The scandal around Rakhat Aliev, the runaway former son-in-law of Kazakh President Nursultan Nazarbayev and Kazakhstan’s former ambassador to Vienna, shows no sign of subsiding.
Astana asked the Austrian government to extradite Aliev as early as May 26, after the suspect was stripped of his diplomatic status. To expedite the procedure, Astana provided Vienna with numerous dossiers implicating Aliev in the February abduction of Nurbank executives, fraud, and money laundering.

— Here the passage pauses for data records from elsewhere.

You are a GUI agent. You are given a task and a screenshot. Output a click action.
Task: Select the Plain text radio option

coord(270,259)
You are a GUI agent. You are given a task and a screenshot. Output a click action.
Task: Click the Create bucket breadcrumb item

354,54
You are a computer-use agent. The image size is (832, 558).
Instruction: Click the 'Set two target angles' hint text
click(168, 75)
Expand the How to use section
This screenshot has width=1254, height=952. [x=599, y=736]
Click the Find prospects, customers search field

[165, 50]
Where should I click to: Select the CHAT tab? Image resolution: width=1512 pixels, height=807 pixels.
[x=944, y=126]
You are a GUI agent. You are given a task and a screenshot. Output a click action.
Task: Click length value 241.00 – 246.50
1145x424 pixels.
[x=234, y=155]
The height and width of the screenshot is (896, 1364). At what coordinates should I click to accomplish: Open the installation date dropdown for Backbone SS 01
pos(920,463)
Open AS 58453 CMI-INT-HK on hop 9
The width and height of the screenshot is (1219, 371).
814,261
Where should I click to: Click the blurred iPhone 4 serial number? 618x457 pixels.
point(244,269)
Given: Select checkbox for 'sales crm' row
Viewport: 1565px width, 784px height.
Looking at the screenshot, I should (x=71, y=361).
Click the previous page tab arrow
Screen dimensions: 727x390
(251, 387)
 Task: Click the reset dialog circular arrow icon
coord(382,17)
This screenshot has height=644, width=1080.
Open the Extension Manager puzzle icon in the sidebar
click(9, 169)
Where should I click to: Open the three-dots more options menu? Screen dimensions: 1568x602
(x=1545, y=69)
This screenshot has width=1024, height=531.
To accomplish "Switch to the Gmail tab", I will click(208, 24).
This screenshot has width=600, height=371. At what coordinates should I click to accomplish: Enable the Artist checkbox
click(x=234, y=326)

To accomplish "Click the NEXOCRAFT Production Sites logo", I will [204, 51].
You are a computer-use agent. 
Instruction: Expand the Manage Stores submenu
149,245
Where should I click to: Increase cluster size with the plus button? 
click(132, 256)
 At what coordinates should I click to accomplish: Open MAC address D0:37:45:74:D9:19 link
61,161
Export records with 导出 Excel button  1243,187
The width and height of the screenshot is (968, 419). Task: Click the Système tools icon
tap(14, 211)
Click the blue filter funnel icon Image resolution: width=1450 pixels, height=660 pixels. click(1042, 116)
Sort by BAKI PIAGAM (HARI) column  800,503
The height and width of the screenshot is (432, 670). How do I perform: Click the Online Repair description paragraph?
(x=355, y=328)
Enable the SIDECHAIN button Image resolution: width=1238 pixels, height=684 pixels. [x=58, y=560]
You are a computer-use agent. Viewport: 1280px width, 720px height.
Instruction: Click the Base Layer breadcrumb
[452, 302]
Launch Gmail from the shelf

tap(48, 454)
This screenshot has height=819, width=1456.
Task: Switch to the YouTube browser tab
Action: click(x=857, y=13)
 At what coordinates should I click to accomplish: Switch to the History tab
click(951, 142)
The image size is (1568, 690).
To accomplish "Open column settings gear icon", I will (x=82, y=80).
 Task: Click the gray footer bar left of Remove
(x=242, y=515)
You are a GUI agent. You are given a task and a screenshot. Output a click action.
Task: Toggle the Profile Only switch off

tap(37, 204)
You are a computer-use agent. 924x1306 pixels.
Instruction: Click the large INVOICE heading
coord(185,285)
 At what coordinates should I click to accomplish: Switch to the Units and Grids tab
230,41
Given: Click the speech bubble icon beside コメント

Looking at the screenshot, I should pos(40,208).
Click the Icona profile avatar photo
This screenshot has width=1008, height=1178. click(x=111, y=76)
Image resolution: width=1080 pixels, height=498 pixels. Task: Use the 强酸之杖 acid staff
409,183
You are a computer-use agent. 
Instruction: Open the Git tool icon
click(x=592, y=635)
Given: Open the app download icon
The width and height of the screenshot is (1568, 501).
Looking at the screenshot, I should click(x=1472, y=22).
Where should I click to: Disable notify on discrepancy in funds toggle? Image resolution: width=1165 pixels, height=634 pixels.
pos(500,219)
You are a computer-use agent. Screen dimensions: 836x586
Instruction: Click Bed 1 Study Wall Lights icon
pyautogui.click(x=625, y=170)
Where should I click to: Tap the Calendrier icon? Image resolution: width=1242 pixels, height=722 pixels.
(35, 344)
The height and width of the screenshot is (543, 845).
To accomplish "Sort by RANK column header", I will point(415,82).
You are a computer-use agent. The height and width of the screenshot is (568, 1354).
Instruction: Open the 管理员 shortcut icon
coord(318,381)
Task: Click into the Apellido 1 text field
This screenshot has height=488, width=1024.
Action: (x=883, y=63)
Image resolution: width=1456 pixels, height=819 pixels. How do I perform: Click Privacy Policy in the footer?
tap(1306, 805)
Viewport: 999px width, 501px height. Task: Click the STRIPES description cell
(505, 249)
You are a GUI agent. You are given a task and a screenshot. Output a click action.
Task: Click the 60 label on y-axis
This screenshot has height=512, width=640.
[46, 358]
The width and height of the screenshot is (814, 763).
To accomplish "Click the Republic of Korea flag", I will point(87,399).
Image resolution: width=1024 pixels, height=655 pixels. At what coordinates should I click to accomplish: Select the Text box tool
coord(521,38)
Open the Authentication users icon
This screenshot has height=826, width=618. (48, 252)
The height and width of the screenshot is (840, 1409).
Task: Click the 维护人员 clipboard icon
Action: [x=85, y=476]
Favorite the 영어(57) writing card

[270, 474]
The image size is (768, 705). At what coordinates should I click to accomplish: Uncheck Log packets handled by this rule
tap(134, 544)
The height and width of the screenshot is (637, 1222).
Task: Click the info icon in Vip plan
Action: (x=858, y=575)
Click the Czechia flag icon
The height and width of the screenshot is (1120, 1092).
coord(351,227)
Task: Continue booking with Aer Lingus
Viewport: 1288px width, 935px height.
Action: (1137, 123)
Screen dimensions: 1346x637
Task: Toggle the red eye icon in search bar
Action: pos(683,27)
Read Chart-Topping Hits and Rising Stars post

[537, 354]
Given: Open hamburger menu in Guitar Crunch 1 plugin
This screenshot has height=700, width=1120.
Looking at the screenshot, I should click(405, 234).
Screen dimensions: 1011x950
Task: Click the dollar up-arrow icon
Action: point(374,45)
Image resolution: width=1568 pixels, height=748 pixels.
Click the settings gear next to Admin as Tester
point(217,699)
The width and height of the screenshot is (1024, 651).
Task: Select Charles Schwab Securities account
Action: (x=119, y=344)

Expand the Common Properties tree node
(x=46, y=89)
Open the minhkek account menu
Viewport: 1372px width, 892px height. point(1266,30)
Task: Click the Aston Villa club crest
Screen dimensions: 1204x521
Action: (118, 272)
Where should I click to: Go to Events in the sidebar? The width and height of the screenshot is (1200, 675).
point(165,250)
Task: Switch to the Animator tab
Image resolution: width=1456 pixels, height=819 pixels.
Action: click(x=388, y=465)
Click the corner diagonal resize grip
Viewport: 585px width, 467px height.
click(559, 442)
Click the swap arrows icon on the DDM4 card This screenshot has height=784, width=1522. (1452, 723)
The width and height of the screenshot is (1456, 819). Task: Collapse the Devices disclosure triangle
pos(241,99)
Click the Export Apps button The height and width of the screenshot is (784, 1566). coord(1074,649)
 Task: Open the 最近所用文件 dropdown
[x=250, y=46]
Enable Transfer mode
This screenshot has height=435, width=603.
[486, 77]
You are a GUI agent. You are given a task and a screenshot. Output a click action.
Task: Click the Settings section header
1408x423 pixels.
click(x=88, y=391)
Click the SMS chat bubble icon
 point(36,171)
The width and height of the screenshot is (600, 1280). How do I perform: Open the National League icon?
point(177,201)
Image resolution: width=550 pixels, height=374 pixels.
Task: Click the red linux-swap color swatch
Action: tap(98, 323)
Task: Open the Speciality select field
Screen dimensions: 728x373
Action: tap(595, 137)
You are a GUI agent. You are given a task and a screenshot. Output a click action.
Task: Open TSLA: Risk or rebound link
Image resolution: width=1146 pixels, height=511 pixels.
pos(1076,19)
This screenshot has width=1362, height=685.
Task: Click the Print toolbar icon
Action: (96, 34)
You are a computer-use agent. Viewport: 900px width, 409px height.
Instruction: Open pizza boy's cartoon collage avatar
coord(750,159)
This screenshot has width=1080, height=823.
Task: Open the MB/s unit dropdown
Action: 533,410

Austrian authorities have reacted cautiously, thoroughly weighing the possible legal and moral consequences of handing over a former diplomat, now desperately seeking political asylum, who stands accused of serious crimes. Recently a court in Vienna announced its decision to not return Aliev to his country on the grounds that Kazakh-law enforcement bodies have not guaranteed his personal safety. An Austrian Prosecutors Office spokesman reportedly explained that Austrian authorities consider Aliev to be a “potential political dissident” first, and a wanted suspect only second (Liter, August 10).
Kazakhstan’s interior and foreign ministers did not conceal their indignation over the Austrian court decision. It was a totally unexpected turn of events for Astana. Until the Austrian authorities announced their refusal, the predominant view among opposition and official quarters was that Vienna, enamored of Kazakhstan’s energy riches, would get rid of the lame-duck diplomat. Interior Ministry officials had assured the public that “intensive talks” were underway with the Austrian government and that Aliev would be returned in August. Therefore, the court decision in Vienna was a great embarrassment for Astana. Foreign Ministry spokesman Yerzhan Ashykbayev said the Kazakh government was surprised by Austria’s about face, adding that Kazakhstan would use “all available means” to obtain Aliev’s extradition through Interpol and detain him whenever he attempts to leave Vienna (Khabar TV, August 13).
The Kazakh Interior Ministry likewise issued a strongly worded statement concerning “the incomprehensible attitude” of Vienna regarding the Aliev case. The furious criticism, however, will hardly induce the Austrian authorities to alter their decision. Aliev was reported to have said that he did not doubt the integrity of the Austrian court, a characteristic Kazakhstan’s justice system lacks. At the same time, Aliev, lauded as a dissident in Austria — and possibly in other EU countries as well — is largely snubbed at home as a spoiled outcast of the regime.
Through his greed for money and power, Aliev accumulated too many foes in Kazakhstan to make any reconciliation possible. Armangul Kapareva, for example, denounced the Austrian court decision and said she would fly to Vienna to seek his extradition to Kazakhstan and appeal to Austrian public organizations for support. Kapareva is the wife of Zholdas Timraliev, the first deputy chairman of Nurbank who was believed to have been abducted by Aliev’s gang. She thinks the governments of Austria and Kazakhstan have turned this criminal case into a political football and are completely ignoring the real victims — the families of the missing men. Opposition leader Gulzhan Yergalieva believes that despite their ostentatious statements, the authorities are not really interested in Aliev’s extradition, because he could expose numerous crimes committed within the higher echelons of power and testify against many high-placed officials (Delovaya nedelya, August 10).
Once the president’s powerful, arrogant son-in-law, Aliev has turned into a pawn in a political game. Last June he complained to journalists that the authorities in Kazakhstan had seized assets worth $300 million without any legal proceedings. Dariga Nazarbayeva, his former wife, quickly appropriated 36% of Rakhat Aliev’s shares in Nurbank and had their son, Nurali Aliev, appointed the acting chairman of the bank (Azat, August 3).
Politically and morally, Rakhat Aliev is dead. The Kazakh authorities are compiling new charges against him that will hopefully make the Austrian authorities reconsider their “irreversible” decision. The Kazakh Interior Ministry has also resurrected up the case of Anastasia Novikova, a TV reporter with NTK channel who disappeared in murky circumstances in Vienna two years ago. Rumors have it she was a victims of Rakhat Aliev’s numerous love affairs. Her corpse was found in South Kazakhstan and flown to Almaty for autopsy. If Aliev’s involvement in this case is proven, Astana will gain another trump card in favor of its effort to extradite the former ambassador.
Austria’s refusal to give up Rakhat Aliev was a rebuff that the Kazakh diplomatic community did not expect. But for all its severity, this blow may have a positive impact on political developments in Kazakhstan and shake the establishment out of its self-created illusion that Kazakhstan conforms to universal standards of human rights.